═════ Provided material ═════

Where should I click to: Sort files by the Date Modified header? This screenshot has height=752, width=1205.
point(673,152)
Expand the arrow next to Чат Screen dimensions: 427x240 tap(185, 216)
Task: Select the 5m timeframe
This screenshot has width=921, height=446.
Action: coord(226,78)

═════
═════ Provided material ═════

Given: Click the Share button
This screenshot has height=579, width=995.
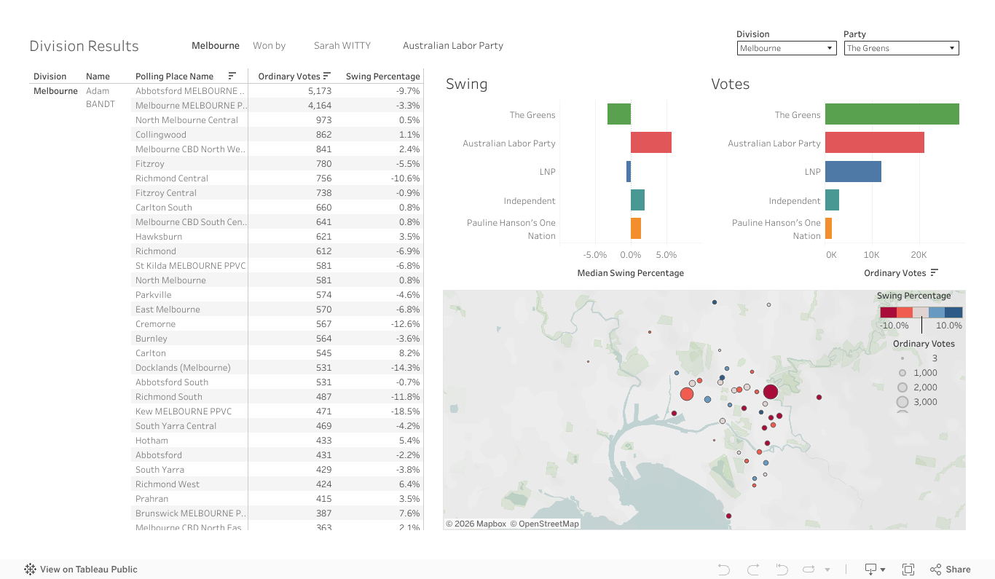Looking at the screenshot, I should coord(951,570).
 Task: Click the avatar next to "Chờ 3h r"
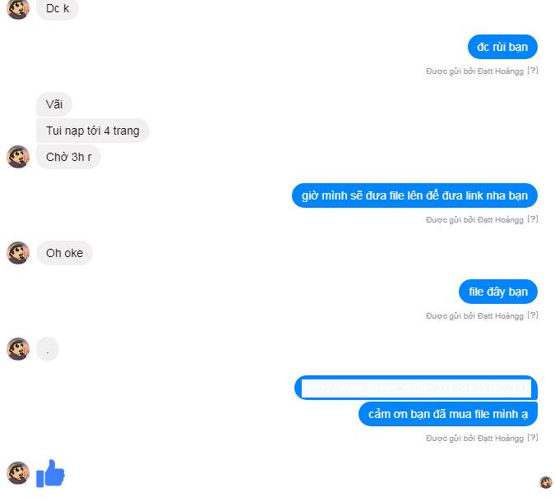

═════

--- Activity ---
Among the preceding records, how many lines include the word "next"? Reply with the number only.

--- Result below ---
2